Element and text location data
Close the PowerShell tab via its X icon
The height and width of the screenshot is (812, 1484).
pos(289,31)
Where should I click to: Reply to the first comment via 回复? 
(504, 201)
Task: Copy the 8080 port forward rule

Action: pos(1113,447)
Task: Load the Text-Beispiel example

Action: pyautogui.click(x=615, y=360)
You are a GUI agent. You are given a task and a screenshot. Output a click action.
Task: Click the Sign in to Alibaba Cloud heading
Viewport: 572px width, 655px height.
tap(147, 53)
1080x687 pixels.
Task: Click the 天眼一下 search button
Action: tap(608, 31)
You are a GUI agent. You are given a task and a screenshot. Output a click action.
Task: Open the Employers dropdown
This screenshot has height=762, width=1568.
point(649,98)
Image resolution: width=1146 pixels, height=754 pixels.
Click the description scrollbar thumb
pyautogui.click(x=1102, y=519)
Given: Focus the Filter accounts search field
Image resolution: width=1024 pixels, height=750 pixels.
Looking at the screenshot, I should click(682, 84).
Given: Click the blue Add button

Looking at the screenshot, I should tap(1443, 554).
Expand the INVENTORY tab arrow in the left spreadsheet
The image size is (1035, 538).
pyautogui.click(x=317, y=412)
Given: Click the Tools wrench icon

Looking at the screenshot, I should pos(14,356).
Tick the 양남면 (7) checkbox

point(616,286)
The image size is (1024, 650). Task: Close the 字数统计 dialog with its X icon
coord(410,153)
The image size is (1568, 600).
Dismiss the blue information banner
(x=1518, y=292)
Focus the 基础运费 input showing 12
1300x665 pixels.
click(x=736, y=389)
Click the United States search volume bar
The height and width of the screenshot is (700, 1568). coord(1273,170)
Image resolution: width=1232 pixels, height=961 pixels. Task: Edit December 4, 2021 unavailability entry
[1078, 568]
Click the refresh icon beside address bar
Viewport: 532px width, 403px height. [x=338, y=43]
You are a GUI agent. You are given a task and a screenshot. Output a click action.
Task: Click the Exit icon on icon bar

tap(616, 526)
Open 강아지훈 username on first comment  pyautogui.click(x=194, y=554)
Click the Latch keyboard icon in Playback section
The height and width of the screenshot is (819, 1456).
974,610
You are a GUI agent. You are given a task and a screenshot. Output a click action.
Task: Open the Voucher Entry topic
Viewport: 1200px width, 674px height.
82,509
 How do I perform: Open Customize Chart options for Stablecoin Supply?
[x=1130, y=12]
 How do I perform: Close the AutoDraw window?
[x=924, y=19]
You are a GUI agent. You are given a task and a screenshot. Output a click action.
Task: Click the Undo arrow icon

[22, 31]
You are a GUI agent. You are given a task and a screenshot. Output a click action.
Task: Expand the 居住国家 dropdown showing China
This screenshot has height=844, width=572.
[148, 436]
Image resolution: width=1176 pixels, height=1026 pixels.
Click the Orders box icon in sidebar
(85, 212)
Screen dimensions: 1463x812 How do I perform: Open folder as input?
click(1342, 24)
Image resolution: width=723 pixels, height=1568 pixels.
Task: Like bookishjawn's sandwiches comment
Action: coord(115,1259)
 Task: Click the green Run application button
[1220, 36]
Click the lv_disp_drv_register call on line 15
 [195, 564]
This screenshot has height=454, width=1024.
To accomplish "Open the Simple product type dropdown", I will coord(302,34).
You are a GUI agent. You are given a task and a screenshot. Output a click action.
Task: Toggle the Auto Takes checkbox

*What is required:* Reproduce the entries verbatim, from the line containing "Task: Copy the 8080 port forward rule" up to and including the line containing "coord(410,153)".

*The completed task:*
Task: Copy the 8080 port forward rule

Action: pos(1113,447)
Task: Load the Text-Beispiel example

Action: pyautogui.click(x=615, y=360)
You are a GUI agent. You are given a task and a screenshot. Output a click action.
Task: Click the Sign in to Alibaba Cloud heading
Viewport: 572px width, 655px height.
tap(147, 53)
1080x687 pixels.
Task: Click the 天眼一下 search button
Action: tap(608, 31)
You are a GUI agent. You are given a task and a screenshot. Output a click action.
Task: Open the Employers dropdown
This screenshot has height=762, width=1568.
point(649,98)
Image resolution: width=1146 pixels, height=754 pixels.
Click the description scrollbar thumb
pyautogui.click(x=1102, y=519)
Given: Focus the Filter accounts search field
Image resolution: width=1024 pixels, height=750 pixels.
Looking at the screenshot, I should click(682, 84).
Given: Click the blue Add button

Looking at the screenshot, I should tap(1443, 554).
Expand the INVENTORY tab arrow in the left spreadsheet
The image size is (1035, 538).
pyautogui.click(x=317, y=412)
Given: Click the Tools wrench icon

Looking at the screenshot, I should pos(14,356).
Tick the 양남면 (7) checkbox

point(616,286)
The image size is (1024, 650). Task: Close the 字数统计 dialog with its X icon
coord(410,153)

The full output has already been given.